Task description: Copy the passage of the Curaçao interest rate article word for word, starting at "The higher interest" and ending at "future financial health.".

Excerpted text:
WILLEMSTAD, THE HAGUE - The Netherlands is seeking to impose a substantial interest rate of 5.1% on Curaçao, while St. Maarten pays only 3.1% for a similar loan. Minister Charles Cooper posted on his Facebook page that Secretary of State Alexandra van Huffelen can "go take a hike."
The higher interest rate arises from Curaçao's refusal to agree to an Ennia loan of 1.2 billion guilders. Such a loan would provide no financial room for investments in society over the next 20 years.
The Netherlands emphasizes the need for a higher interest rate due to financial considerations and potential risks. Curaçao considers this unfair and unfavorable for the island's future financial health.
The minister stresses that this is in violation of Article 16, Section 7 of the Kingdom Financial Supervision Act (Rft) and questions why the Netherlands is imposing a higher interest rate on Curaçao. The difference in interest rates, between 5.1 percent and 3.1 percent, would have significant financial consequences. On a debt of 911 million guilders, this would mean that Curaçao would have to pay more than 15 million guilders in additional annual interest, equivalent to over 1.3 million guilders per month in interest payments. Cooper indicates that he will go "all the way" against the unreasonable proposal.

Records:
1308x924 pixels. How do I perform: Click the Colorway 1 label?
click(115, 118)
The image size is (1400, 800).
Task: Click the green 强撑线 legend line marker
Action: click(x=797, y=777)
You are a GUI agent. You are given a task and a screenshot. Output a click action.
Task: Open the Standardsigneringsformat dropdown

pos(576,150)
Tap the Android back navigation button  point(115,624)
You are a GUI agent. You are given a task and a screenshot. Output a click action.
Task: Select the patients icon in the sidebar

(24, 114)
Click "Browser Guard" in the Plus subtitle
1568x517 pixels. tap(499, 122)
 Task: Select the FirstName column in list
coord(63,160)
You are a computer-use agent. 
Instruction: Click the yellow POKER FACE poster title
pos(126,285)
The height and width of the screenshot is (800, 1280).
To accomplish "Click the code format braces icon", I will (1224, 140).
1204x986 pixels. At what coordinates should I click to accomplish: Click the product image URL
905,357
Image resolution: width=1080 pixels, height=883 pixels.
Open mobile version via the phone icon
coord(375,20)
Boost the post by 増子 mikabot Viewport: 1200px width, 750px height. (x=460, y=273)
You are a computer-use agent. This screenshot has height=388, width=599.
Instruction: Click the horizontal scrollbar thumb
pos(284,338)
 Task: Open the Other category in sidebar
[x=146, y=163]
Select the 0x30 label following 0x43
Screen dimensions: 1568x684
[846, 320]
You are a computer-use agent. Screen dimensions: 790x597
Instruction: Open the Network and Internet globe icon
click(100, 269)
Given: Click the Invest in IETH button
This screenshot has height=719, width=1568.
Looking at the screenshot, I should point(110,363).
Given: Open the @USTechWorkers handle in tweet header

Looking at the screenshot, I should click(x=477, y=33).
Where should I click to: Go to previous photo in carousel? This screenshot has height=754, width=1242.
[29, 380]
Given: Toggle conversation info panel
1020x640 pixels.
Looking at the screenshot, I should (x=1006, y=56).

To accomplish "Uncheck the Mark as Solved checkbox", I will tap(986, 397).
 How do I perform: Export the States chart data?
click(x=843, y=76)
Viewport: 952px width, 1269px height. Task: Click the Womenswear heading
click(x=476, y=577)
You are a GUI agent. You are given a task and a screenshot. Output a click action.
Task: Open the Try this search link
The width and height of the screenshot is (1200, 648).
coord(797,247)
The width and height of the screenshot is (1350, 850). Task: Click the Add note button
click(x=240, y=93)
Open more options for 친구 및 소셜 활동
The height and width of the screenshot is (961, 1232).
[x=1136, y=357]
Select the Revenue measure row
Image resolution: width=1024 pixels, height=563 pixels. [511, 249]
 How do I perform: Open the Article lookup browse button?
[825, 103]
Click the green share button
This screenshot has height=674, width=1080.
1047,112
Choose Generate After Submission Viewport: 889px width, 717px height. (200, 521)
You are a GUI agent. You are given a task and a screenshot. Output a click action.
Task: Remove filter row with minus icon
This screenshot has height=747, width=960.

Solution:
The higher interest rate arises from Curaçao's refusal to agree to an Ennia loan of 1.2 billion guilders. Such a loan would provide no financial room for investments in society over the next 20 years.
The Netherlands emphasizes the need for a higher interest rate due to financial considerations and potential risks. Curaçao considers this unfair and unfavorable for the island's future financial health.